Daily improvements. Reading good books and implementing what they contain. Writing the best code you can write. Reading the best code you can find. Consistent, continuous, relentless, improvement.
If you can be better than you were when the day started, and do that daily, good things may happen.
Constantly transfer the quality gains to the projects you're involved in (better documentation techniques, better patterns, less complexity, etc.)
Help others write better code by setting the example. Mentor newcomers to the project. Help write tools for everyone to use.
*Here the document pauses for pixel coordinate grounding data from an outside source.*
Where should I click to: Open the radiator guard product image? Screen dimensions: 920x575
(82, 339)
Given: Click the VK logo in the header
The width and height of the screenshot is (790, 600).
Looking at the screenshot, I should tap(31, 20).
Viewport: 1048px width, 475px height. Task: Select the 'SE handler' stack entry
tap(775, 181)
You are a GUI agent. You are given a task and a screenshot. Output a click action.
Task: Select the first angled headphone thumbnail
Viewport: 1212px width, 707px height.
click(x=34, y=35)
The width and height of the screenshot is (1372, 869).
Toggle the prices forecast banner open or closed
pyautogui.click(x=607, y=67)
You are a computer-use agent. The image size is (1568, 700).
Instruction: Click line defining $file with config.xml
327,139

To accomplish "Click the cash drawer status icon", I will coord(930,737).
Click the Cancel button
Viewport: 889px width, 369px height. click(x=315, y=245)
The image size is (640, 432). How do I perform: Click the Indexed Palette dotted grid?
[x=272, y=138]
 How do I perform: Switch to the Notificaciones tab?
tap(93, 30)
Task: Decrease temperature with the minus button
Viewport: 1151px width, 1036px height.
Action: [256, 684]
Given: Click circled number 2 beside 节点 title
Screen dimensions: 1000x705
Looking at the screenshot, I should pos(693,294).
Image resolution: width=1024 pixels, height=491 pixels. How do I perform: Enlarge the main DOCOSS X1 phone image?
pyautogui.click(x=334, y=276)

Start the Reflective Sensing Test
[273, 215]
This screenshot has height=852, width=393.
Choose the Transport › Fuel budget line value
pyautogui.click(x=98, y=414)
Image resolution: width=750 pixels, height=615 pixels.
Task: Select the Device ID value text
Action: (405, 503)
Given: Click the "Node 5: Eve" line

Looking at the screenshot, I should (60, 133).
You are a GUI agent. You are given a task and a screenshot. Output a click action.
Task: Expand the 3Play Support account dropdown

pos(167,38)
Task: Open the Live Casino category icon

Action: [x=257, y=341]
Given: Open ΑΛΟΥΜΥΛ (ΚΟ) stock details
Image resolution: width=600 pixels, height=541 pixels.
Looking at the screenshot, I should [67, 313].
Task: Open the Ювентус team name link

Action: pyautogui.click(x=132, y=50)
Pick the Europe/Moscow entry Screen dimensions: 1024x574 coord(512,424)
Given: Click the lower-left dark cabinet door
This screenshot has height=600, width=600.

Put yourself out of a job. Imagine you are dead, what will the person who'll replace you need to know and have to do. Write that down somewhere. Imagine you lose memory and have to rediscover your job everyday: write a manual for yourself.
A colleague and I had to take over when the co-founder and CTO of a company we had joined a year and a half earlier quit without notice. One day, he just called in sick and then he said he was no longer with us.
We took over in the midst of major ongoing projects we were involved in in a technical capacity. We had about ten projects with large organizations at the time, and meeting lined up the following days to solve bottlenecks. There were no processes, the accounting was ad-hoc, everything was in his head. We had to consume thousands of emails, documents, contracts, and go over everything, everything, to prepare.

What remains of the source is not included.